Presenta como lista numerada las filas que van desde la que contiene "Screen dimensions: 1134x531" hasta el final de las filas, ambos extremos incluidos, y omite las líneas en blanco.

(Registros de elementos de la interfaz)
|---|
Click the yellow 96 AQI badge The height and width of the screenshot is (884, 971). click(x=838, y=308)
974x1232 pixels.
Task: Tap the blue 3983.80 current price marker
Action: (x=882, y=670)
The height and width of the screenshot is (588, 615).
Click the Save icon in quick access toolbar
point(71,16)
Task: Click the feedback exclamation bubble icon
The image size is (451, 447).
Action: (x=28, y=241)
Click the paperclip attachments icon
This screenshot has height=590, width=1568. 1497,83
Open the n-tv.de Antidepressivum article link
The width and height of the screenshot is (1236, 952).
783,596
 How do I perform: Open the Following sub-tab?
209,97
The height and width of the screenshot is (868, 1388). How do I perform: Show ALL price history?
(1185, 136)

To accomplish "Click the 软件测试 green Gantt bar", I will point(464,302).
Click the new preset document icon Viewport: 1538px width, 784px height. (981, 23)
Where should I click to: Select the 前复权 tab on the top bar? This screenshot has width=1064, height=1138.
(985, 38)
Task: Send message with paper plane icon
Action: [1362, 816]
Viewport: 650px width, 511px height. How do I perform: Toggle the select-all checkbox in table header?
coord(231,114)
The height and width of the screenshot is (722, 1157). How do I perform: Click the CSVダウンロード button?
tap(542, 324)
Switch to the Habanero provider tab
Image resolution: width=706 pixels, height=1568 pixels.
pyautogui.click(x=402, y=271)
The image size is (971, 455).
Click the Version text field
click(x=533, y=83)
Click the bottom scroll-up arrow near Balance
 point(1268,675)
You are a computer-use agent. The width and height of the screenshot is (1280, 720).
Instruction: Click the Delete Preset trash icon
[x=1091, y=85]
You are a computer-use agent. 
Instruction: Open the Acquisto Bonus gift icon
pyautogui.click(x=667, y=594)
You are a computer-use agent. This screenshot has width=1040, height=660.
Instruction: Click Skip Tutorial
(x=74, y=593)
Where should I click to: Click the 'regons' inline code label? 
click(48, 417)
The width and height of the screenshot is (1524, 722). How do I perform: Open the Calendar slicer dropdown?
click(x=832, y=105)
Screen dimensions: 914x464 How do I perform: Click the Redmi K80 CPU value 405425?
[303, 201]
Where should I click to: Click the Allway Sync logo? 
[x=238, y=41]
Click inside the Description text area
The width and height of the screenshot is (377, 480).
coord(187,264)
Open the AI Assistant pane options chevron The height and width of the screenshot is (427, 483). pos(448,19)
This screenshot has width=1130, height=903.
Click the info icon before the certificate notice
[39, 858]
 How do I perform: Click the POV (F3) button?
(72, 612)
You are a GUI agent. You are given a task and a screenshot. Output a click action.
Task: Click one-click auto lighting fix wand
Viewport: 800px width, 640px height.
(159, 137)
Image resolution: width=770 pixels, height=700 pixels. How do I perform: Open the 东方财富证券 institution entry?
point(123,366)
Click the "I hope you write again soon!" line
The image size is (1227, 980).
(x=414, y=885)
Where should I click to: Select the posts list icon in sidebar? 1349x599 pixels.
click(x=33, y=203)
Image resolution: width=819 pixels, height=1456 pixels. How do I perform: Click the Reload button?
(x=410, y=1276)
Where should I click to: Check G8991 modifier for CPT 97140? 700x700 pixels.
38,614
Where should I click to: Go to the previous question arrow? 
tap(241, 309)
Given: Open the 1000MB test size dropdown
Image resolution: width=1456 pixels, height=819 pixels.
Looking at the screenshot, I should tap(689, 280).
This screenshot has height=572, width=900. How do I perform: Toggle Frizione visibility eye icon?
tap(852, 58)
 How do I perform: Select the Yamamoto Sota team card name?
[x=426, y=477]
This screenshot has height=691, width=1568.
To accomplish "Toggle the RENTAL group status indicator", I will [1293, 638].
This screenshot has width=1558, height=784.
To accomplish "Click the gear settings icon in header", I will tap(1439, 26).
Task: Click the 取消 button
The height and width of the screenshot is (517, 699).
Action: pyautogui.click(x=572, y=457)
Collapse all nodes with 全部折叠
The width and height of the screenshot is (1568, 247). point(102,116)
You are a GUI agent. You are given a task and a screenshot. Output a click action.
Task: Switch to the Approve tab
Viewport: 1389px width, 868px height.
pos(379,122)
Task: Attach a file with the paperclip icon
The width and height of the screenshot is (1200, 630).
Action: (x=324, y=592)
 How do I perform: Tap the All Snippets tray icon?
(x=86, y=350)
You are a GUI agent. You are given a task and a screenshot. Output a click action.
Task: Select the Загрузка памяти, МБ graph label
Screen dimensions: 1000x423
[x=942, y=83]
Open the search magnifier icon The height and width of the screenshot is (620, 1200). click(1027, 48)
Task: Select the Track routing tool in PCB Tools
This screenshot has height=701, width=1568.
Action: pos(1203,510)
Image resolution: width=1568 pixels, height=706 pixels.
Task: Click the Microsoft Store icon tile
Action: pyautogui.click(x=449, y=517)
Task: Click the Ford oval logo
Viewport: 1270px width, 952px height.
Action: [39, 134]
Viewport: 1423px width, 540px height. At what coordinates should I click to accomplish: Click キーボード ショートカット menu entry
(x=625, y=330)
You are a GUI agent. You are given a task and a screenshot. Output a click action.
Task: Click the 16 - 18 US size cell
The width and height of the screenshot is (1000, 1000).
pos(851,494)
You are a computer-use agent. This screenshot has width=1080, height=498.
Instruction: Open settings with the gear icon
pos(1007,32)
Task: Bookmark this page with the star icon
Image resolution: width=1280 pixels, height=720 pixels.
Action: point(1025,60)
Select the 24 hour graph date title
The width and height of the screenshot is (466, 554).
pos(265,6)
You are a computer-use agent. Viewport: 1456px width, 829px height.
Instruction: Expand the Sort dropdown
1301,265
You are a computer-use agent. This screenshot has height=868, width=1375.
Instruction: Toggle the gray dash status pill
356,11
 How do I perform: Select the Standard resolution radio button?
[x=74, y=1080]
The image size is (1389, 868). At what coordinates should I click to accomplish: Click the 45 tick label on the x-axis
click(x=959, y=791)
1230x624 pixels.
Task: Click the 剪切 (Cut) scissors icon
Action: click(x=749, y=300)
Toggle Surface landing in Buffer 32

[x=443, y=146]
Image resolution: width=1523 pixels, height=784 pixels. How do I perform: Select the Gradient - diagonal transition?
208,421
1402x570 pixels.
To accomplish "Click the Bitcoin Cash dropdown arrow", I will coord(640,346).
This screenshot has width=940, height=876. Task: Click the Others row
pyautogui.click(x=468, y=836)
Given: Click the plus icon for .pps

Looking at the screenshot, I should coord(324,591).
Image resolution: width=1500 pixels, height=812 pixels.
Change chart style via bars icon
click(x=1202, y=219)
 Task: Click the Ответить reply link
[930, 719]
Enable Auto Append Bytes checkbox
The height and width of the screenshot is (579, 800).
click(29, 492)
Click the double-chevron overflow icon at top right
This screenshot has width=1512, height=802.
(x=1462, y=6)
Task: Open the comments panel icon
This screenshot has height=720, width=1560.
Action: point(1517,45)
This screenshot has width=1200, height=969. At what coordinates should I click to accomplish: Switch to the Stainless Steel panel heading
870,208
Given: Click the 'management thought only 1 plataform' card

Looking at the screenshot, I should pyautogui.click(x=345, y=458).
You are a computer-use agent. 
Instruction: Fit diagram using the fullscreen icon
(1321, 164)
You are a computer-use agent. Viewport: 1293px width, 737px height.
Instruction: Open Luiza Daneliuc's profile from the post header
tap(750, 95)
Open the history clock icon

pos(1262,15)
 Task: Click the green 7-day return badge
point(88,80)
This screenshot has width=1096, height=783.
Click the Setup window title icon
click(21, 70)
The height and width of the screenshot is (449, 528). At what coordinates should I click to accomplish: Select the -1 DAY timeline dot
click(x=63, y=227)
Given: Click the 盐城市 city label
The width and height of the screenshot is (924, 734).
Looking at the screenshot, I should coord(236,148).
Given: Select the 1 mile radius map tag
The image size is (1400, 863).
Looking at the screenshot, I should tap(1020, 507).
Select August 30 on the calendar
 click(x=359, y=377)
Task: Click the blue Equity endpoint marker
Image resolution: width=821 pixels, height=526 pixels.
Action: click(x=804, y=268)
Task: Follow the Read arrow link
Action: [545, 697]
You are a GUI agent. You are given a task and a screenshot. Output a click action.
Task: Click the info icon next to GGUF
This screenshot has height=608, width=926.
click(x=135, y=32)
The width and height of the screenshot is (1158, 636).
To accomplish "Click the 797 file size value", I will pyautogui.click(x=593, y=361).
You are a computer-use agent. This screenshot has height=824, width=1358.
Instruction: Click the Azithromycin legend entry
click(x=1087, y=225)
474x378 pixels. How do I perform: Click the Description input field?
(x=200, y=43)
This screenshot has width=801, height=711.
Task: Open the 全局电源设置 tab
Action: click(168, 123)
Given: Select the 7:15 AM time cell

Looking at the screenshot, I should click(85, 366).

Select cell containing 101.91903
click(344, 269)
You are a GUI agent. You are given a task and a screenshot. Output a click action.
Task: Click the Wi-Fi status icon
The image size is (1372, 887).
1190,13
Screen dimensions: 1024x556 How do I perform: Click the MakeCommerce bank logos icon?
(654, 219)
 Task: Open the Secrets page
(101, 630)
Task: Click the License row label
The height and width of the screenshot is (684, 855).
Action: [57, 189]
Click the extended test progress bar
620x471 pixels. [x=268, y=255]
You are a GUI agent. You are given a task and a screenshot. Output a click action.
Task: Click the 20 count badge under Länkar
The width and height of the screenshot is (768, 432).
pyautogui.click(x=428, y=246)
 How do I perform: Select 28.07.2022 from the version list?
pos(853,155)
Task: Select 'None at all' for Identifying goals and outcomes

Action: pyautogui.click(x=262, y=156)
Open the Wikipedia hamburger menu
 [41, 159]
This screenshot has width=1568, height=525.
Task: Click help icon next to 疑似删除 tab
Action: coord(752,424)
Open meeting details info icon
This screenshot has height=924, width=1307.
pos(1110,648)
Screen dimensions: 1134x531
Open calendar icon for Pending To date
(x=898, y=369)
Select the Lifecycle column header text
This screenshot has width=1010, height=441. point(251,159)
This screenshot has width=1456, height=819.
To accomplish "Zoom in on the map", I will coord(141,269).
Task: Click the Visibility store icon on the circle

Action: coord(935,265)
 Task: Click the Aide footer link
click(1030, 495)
|---|
■ RESPUESTA:
1. Screen dimensions: 1134x531
2. Open calendar icon for Pending To date
3. (x=898, y=369)
4. Select the Lifecycle column header text
5. This screenshot has width=1010, height=441. point(251,159)
6. This screenshot has width=1456, height=819.
7. To accomplish "Zoom in on the map", I will coord(141,269).
8. Task: Click the Visibility store icon on the circle
9. Action: coord(935,265)
10.  Task: Click the Aide footer link
11. click(1030, 495)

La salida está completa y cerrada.